How do you handle emergency resource requests with the SGE scheduler, while still maintaining fair access to all users?

sge
scheduler

#1

We occasionally get ‘emergency’ requests from users, asking for additional resources, or more often bumps in priority. How can we help, without being unfair to other users?


#2

There are two parts to this question: 1) how to manipulate the system to allow a user or group to run their jobs sooner and 2) how to do so fairly or equitably.

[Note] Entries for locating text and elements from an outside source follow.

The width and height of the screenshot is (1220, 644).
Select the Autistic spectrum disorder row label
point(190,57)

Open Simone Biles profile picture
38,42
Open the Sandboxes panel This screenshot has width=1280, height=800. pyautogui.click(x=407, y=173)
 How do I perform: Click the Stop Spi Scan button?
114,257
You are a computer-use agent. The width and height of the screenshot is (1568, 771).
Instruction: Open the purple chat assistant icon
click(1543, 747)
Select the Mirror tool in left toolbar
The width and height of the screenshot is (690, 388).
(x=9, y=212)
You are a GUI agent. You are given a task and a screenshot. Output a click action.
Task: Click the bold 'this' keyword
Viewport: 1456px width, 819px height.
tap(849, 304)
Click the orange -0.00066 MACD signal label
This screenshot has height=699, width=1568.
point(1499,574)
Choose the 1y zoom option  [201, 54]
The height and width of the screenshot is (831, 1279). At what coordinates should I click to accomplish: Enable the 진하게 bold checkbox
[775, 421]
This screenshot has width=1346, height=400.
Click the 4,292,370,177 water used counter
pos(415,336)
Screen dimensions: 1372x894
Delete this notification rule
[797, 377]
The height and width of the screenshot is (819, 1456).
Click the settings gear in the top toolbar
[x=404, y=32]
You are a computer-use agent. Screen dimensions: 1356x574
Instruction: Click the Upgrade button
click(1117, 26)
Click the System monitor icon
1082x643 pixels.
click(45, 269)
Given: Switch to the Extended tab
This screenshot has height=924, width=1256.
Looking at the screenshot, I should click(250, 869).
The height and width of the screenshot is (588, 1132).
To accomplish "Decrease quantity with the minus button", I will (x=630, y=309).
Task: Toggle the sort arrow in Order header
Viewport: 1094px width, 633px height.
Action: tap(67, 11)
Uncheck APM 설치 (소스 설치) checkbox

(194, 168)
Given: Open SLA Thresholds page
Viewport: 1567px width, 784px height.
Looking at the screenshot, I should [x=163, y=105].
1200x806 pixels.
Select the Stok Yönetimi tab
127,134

Manipulating things to favor a group or user:
Depending on your setup you can make (temporary) adjustments to the users’ queuing priorities, accessible queues, possibly within projects if you’re using them:

http://gridscheduler.sourceforge.net/htmlman/htmlman5/sge_priority.html
with http://gridscheduler.sourceforge.net/htmlman/htmlman1/qalter.html if the target job was already submitted.

Or if you are using projects:
http://gridscheduler.sourceforge.net/htmlman/htmlman5/project.html

If you want to increase the concurrent job limits look at maxujobs – there are also many other options such as under weighting:

http://gridscheduler.sourceforge.net/htmlman/htmlman5/sched_conf.html

If XForwarding is enabled on your system, qmon wraps most of these in a GUI tool:

gridscheduler.sourceforge.net/htmlman/htmlman1/qmon.html

Doing so “equitably”
…is problematic.
(Just my two cents, here)

In most cases, within a given HPC system, either there is enough spare capacity to handle the jobs, in which case it is a non-issue OR there isn’t, in which case any added/new resources the emergency request receives are essentially removed from other users.

While this may be appropriate in a given case, if the normal settings are equitable, then I would doubt most would consider it fair to add a bias in someone’s favor.

The only exceptions are edge cases where there is both enough room for all, AND this job needs administrator level help to run (though this might also be a sign of a configuration/usecase mismatch).